O.K., Example: Say you have an immediate need (e.g., UserStory) for writing a class to scan a set of logfiles. The story calls only for tallying certain attributes. You think "Ah, but it'll be really convenient for somebody someday if there's a hook method that gets called whenever we being to scan a new logfile." But there's no immediate need for such a feature. If you implement it, you're generalizing prematurely.
I've seen lots of code like this that was produced by well-meaning people with the thought that one day, someone would find the extra methods convenient. Meanwhile, that extra code has a carrying cost. It has to be tested. It has to be maintained. It occupies intellectual space in the head of whoever has to grok the class.
I have not seen lots of methods like CallThisAfterReadingLineFromLogFile?. Just have never seen it. Imho it is still a strawman. In fact, I see quite the opposite. Programmers rarely think of clean algorithms. In this case, you probably have a method to read a line from the log file. Make that virtual then people can override if they wish then there's no hook because it is part of the algorithm.
How can this be related to a design situation where some developers say "let's factor the code out in to more layers of abstraction because it may be used in different ways later" and others that would say "we use it in one way now and that's probably all it will ever be used as, so there's no need to abstract"?
A concrete example from my experience would be separating the data access layer from the actual data/logic model itself.
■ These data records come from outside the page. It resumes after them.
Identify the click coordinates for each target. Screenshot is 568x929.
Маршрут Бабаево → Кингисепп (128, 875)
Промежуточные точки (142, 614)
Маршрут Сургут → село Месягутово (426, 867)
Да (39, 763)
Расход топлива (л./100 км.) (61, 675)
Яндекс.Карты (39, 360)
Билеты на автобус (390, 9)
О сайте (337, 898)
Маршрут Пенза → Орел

If you're loading your widgets from a DB and you're only ever likely to load them from a DB, is it worth the overhead of separating the loading of the widget out from the widget itself?
I tend to say yes, as I like the function of classes to be clear and distinct. I also think that refactoring can sometimes be more work than building a flexible and healthy structure in the first place. Many of my coworkers disagree (especially when working on client billable time).
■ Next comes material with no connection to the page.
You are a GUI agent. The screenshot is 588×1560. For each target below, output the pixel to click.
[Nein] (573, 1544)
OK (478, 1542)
What's a healthy middle point? Where's the distinction between good coding practices and PrematureGeneralization? Is it something that simply has to come from experience?
Thoughts?
-- Aaron Liebling
To answer the last question, any coding practice that makes code more readable cannot be faulted on the grounds of PrematureGeneralization. PrematureGeneralization occurs when the code become more difficult to maintain or understand. -- JaredLevy
"any coding practice that makes code more readable cannot be faulted on the grounds of PrematureGeneralization"
What if the goal is to support flexibility (an extra level of abstraction) when it is unknown if the flexiblity will ever be used? Obviously, going overboard with normalization (abstract based classes for everything) can make code less understandable rather than more, but when does it cross over in to PrematureGeneralization?
Would it be argued that NO abstraction/normalization should be performed unless it is based on already defined needs or improves readability/maintainability?
-- Aaron Liebling
Avoiding PrematureGeneralization is a good rule of thumb, but it's not an absolute. Sometimes you can anticipate future requirements and design accordingly. Still, once you're aware of the dangers of PrematureGeneralization, you can intelligently weigh the pros and cons of making your code more general.
I'm glad to read about the problems and trouble I've had in a scientific way! Generally, I find myself generalizing after the three first times I implement something. (RuleOfThree) -- StijnSanders
I think the discussion is a bit too general, when writing a program it's easier to know when to generalize but what if your writing a library? You might not need it(for example, your not planning on using your own library) but someone else might.